PROBLEM TO WORK ON -
Return every line of the records that includes the string "Expand".

RECORDED INFORMATION -

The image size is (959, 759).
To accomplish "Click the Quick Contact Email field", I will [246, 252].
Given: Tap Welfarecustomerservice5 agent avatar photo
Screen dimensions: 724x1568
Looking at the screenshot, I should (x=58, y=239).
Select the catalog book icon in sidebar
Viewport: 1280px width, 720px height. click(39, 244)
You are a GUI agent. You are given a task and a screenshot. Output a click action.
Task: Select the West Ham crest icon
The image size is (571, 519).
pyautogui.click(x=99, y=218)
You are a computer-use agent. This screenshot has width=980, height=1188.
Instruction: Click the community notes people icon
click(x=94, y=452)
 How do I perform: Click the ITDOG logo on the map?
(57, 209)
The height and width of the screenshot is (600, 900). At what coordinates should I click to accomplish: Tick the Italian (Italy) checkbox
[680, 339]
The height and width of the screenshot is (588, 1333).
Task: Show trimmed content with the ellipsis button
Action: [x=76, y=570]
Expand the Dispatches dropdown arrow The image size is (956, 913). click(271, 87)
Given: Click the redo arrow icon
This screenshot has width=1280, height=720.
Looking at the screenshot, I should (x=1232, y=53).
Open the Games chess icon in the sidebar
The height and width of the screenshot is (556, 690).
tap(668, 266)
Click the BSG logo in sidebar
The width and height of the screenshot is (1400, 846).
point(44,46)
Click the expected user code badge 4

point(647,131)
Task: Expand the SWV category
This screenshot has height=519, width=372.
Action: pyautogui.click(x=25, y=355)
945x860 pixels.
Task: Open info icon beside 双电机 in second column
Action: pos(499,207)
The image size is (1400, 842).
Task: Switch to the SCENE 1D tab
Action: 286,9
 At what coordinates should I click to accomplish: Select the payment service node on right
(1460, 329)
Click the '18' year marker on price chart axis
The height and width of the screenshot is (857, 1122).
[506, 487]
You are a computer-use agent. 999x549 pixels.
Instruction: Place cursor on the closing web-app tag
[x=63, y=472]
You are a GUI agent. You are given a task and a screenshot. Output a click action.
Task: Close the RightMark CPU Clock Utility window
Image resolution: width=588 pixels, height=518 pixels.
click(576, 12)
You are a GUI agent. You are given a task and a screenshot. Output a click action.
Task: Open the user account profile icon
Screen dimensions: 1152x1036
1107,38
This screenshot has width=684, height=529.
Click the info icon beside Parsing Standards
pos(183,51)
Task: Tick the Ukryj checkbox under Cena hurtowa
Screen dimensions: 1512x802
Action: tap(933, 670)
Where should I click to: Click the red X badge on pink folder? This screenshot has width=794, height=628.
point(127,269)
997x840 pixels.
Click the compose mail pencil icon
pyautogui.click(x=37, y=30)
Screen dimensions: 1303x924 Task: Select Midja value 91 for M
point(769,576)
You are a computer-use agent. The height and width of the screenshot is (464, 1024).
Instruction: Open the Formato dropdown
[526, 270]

SOLVED PROBLEM -
Expand the Dispatches dropdown arrow The image size is (956, 913). click(271, 87)
Task: Expand the SWV category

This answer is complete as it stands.